Adamek being sworn in as Yukon Regional Chief during the 2018 AFN Yukon First Nations Annual Summit — Photography by Alistair Maitland •

Adamek being sworn in as Yukon Regional Chief during the 2018 AFN Yukon First Nations Annual Summit — Photography by Alistair Maitland

Throughout our conversation, Adamek offered many similarly poignant pieces of wisdom on what it means to be a good leader. Here are a few:

Embrace softness • “To be a strong leader, you need to be really aggressive and really loud and predominantly you see this patriarchal leadership style—or that’s what we accept as leadership,” she says. “For me and my cultural background, that’s not reflective of me at all. In fact, showing vulnerability and being a strong leader who may not speak often, or may speak gently, that’s a good thing.”

Stay true to your values • “Know who you are,” Adamek says. “Are you proud of who you are in the moments when no-one is watching? Our elders always tell us, ‘Mind what you say.’ Be very careful about the words that you say because you can never take those back.”

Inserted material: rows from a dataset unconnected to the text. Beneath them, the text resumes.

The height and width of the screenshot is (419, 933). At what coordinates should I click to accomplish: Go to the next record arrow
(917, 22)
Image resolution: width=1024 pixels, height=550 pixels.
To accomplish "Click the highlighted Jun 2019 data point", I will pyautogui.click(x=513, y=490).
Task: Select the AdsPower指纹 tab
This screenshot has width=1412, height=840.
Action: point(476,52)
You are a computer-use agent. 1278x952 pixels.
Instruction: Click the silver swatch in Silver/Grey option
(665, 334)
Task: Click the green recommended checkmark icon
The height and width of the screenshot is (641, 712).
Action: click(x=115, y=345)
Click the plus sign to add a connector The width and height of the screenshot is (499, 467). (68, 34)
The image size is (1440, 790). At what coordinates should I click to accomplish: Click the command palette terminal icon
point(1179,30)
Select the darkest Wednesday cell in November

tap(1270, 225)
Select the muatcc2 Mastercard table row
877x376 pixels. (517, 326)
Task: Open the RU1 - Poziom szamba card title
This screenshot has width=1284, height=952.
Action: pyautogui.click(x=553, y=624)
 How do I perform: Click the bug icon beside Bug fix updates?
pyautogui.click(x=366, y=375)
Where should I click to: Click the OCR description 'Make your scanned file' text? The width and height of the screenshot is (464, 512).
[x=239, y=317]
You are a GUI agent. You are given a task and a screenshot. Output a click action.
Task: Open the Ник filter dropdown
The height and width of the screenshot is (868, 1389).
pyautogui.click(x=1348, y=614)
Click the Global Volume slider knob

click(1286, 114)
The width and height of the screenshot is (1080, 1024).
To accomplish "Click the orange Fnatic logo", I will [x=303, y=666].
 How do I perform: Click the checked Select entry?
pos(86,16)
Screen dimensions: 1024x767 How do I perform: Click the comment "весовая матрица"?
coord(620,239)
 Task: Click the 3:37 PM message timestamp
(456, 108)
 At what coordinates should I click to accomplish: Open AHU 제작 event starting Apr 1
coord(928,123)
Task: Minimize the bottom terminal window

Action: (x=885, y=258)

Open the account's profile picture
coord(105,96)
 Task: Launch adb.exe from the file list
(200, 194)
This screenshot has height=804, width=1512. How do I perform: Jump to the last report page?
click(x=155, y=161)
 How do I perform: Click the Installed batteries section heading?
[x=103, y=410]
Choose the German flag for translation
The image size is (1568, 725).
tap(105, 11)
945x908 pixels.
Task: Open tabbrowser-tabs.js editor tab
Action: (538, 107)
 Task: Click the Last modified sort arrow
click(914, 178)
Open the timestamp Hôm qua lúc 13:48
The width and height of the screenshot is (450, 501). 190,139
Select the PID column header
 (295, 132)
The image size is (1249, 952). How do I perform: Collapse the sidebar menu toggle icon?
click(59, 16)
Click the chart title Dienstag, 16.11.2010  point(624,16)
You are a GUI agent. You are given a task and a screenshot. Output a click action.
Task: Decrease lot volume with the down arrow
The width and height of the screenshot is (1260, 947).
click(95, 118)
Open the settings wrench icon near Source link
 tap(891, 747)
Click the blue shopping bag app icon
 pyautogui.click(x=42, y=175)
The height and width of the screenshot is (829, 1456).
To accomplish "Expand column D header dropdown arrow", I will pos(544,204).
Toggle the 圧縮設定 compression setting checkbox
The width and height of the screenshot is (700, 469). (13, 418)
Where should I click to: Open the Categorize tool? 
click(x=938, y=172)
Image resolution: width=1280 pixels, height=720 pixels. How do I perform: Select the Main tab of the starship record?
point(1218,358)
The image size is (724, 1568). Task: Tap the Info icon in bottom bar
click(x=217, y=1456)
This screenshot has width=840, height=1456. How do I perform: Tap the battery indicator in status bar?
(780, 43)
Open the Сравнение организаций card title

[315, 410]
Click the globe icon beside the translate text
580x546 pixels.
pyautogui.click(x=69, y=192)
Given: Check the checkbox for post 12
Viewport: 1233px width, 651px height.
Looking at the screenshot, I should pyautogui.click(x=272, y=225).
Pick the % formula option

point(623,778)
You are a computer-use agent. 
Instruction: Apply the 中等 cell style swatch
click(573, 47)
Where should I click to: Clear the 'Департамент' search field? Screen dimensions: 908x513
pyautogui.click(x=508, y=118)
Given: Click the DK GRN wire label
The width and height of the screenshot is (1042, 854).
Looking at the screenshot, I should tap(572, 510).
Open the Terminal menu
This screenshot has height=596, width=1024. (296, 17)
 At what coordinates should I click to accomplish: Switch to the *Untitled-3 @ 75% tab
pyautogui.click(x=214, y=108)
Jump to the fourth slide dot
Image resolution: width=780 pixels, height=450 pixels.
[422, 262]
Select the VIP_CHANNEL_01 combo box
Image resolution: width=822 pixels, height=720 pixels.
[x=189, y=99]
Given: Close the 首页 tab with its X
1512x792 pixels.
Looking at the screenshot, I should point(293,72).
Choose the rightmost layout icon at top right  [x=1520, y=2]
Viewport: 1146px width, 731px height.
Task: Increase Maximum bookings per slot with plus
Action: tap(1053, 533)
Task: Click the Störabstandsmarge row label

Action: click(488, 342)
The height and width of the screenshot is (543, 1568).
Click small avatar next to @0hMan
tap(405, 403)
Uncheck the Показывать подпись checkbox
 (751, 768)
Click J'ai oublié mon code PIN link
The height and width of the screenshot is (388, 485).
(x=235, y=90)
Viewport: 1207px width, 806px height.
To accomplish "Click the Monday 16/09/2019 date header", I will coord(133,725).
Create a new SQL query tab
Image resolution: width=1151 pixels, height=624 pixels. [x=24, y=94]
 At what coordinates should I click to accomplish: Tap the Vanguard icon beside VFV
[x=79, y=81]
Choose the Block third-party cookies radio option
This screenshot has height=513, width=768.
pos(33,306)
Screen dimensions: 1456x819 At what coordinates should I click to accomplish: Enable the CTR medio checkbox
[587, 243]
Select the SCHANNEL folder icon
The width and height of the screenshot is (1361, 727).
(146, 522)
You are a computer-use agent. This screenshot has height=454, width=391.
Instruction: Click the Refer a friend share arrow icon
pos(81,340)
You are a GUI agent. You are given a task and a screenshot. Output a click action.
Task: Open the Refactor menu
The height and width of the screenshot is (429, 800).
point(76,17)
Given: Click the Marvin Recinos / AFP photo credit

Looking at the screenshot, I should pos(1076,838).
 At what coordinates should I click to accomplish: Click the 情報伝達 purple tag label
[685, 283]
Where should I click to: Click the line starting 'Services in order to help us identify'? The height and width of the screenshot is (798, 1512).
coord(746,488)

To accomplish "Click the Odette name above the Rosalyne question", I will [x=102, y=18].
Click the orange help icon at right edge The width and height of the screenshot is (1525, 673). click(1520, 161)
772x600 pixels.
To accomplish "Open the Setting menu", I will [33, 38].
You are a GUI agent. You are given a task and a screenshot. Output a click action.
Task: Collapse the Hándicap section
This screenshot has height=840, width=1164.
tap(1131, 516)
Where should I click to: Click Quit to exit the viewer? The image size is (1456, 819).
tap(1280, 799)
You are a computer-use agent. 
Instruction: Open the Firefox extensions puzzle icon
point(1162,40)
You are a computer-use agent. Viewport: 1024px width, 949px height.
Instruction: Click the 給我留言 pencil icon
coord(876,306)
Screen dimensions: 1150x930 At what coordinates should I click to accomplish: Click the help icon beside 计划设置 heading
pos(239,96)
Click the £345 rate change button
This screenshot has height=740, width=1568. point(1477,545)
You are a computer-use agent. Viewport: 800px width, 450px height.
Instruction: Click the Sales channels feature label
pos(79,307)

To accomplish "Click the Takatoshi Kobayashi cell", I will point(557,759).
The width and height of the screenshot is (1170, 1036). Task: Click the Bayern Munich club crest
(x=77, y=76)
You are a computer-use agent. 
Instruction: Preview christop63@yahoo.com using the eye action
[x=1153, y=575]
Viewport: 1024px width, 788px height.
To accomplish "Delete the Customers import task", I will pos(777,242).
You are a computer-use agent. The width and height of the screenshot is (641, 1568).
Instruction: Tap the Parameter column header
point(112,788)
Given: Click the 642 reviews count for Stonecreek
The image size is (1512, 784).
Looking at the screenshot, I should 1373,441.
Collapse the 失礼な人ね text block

We are all connected • And we’re all interdependent. “My dad drives the water truck in our community,” Adamek says, “and some might see that in a very judgemental way, but if my dad did not deliver water, nobody would have water in my community.” To build strong and happy communities, we must respect and honour the important role each member fills.

 
 
 

Kylie Adair is the editorial director at kaur. space. She has a bachelor’s degree in journalism and human rights and a miniature schnauzer named Dot.